Document extract:
______
Now that there is a somewhat clear repro again, does the go team have everything it needs for reproducing, causing a crash, attaching a debugger, etc?

@prattmic
Copy link
Member

prattmic commented May 9, 2024

I also tried adjusting coro_stack_size and regardless of that value, I always see a total stack size of 0x8400 (33792) bytes on the calls into Go. It anecdotally feels like it takes longer to reproduce with higher values, but I haven't collected statistics, so that may just be confirmation bias.

I am curious to see what the C frames prior to the Go call look like on the crashing case where there is barely any stack space remaining. Unfortunately, I've been unable to reproduce inside of debugger thus far. If anyone else would like attempt this, that would be great. You can set a breakpoint on runtime.badmorestackg0 to catch the location that fatal panic occurs.

@podtserkovskiy I will clean up and mail the patch I am using shortly. It should be usable to at least verify you are seeing the same symptoms as me in production.

@prattmic
Copy link
Member

prattmic commented May 9, 2024

I believe I found the bug, which is in Go.
______
Data records:
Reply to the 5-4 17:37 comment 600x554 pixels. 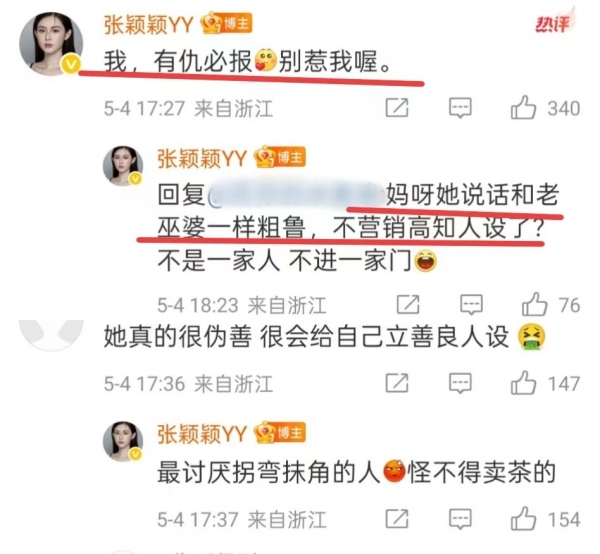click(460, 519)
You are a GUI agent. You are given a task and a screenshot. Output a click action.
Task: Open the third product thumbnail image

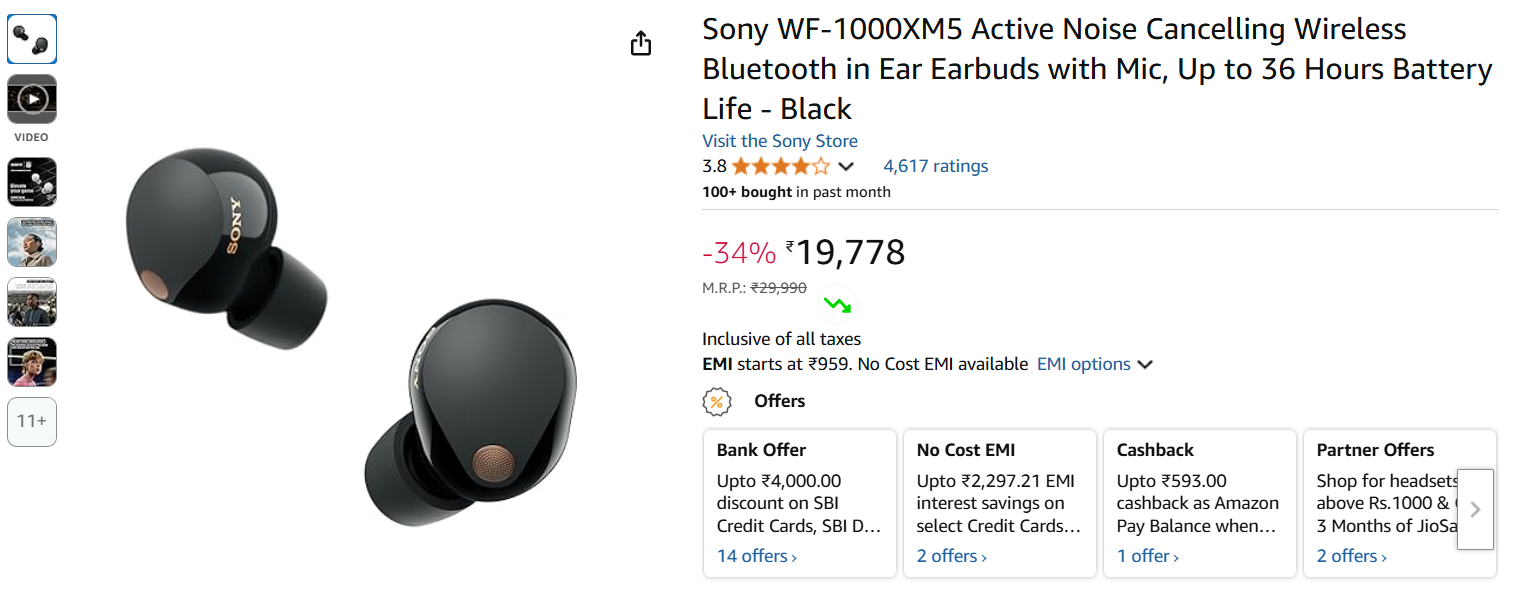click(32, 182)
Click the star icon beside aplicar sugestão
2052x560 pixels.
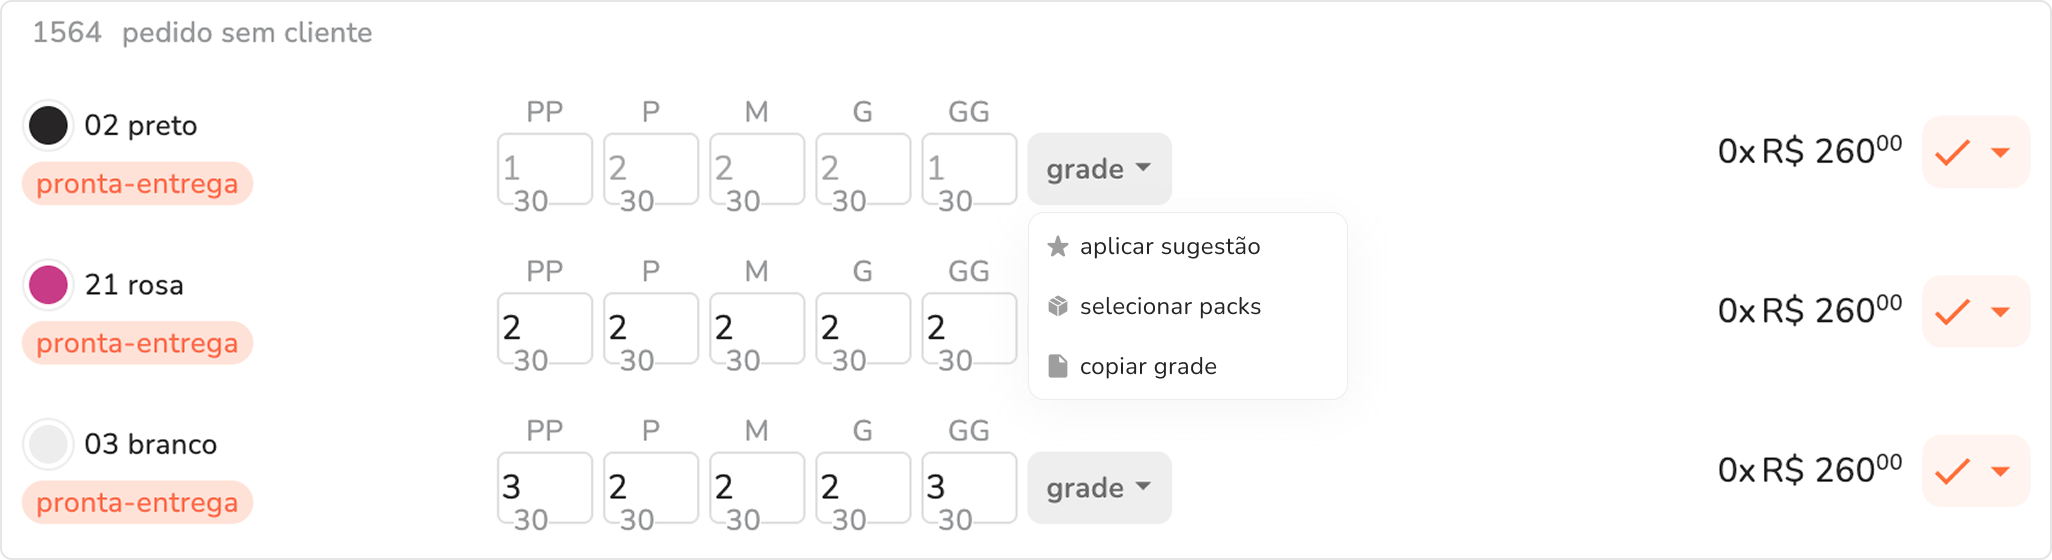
______
Work to complete:
• a. In the Go crash thread, rename "debugger" to "debugging tool" throughout the part that opens with "Now that there" and closes with "fatal panic occurs.".
• b. Translate this sentence from the Go crash thread into Spanish: "It should be usable to at least verify you are seeing the same symptoms as me in production."
• c. Pick up the Go crash thread after its final sentence and continue writing it.
None of the rows are needed for this work.

Numbered answers:
• a.
Now that there is a somewhat clear repro again, does the go team have everything it needs for reproducing, causing a crash, attaching a debugging tool, etc?

@prattmic
Copy link
Member

prattmic commented May 9, 2024

I also tried adjusting coro_stack_size and regardless of that value, I always see a total stack size of 0x8400 (33792) bytes on the calls into Go. It anecdotally feels like it takes longer to reproduce with higher values, but I haven't collected statistics, so that may just be confirmation bias.

I am curious to see what the C frames prior to the Go call look like on the crashing case where there is barely any stack space remaining. Unfortunately, I've been unable to reproduce inside of debugging tool thus far. If anyone else would like attempt this, that would be great. You can set a breakpoint on runtime.badmorestackg0 to catch the location that fatal panic occurs.

• b. Debería servir al menos para verificar que estás viendo los mismos síntomas que yo en producción.

• c.
I was thrown off by the pthread stack bound lookup we do, it turns out that isn't relevant.

The coroutine stack allocation is at https://github.com/fluent/fluent-bit/blob/v2.1.8/lib/flb_libco/amd64.c#L142-L147. It is just malloc (the context switch is above, co_swap_function). At no point does the library change the pthread stack bounds (in hindsight, I'm not sure that this is even possible).

So when we lookup the pthread stack bounds, we will fail the bounds check at https://cs.opensource.google/go/go/+/master:src/runtime/cgocall.go;l=273-279;drc=a878d3dfa0f9d7cd1de26e3df9eb3983a9f64b53;bpv=0;bpt=1 and avoid using the pthread bounds. Instead we will use the dummy bounds computed above (assume we're near the top of a ~32KB stack).

But if we assume a 32KB stack, why does it look like we're called with almost no space?

The problem is the fast path at the start of stack update: https://cs.opensource.google/go/go/+/master:src/runtime/cgocall.go;l=224-227;drc=a878d3dfa0f9d7cd1de26e3df9eb3983a9f64b53;bpv=0;bpt=1

Consider this sequence:

  1. fluent-bit allocates a 16KB stack at [0x100000, 0x104000).
  2. fluent-bit calls Go with SP near the top of this stack. Let's assume 0x103900.
  3. callbackUpdateSystemStack finds that this stack isn't in the current stack bounds, and doesn't match the pthread stack bounds, so it uses ~32KB dummy bounds of [0xfb900, 0x103d00).
  4. Go call completes and returns to fluent-bit.
  5. fluent-bit frees the stack.
  6. To make a new call, fluent-bit allocates a new 16KB stack, this time at [0xf9000, 0xfd000)`.
  7. fluent-bit calls Go with SP near the top of this stack. Let's assume 0xfc900
  8. callbackUpdateSystemStack finds that this SP is within the old stack bounds, so it hits the fast path and does not change the stack bounds.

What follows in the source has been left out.